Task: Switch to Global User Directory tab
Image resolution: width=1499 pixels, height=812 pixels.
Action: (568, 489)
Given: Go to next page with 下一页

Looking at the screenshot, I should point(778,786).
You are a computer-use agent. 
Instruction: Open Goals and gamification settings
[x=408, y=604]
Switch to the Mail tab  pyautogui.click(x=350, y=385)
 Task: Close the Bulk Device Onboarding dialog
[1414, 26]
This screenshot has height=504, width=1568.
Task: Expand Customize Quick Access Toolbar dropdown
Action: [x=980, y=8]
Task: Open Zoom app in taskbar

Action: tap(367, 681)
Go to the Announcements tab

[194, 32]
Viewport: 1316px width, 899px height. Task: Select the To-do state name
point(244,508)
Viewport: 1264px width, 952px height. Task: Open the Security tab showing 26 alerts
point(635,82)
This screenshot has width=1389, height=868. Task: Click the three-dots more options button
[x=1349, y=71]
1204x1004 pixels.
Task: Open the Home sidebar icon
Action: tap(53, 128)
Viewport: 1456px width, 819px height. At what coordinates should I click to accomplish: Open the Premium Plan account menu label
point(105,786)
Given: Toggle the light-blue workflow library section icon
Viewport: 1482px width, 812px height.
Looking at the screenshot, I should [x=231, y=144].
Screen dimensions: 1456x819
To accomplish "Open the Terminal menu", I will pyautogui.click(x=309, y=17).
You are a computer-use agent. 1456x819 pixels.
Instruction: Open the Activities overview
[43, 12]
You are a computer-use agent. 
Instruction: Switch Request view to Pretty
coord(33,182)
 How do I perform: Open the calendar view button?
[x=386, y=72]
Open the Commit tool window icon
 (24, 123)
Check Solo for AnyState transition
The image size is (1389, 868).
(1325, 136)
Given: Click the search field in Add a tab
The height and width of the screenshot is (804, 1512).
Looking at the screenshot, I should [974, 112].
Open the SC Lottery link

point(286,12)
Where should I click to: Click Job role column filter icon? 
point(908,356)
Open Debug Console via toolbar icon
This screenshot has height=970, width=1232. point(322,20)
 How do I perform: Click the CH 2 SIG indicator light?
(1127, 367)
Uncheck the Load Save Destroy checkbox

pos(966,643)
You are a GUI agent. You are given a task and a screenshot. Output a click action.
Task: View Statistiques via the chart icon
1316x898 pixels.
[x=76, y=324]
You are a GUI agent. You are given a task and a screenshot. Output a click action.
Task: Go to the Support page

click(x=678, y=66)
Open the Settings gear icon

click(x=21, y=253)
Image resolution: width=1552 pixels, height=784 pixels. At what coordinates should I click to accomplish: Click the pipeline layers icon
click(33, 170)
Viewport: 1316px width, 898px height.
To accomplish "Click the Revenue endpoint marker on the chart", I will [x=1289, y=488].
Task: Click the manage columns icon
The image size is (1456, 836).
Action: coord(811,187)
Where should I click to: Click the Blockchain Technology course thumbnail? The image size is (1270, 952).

WORK ORDER:
Only lines holding the word "chart" are wanted, so copy each of them from the records above.

SOLUTION FOR THIS TASK:
Task: View Statistiques via the chart icon
To accomplish "Click the Revenue endpoint marker on the chart", I will [x=1289, y=488].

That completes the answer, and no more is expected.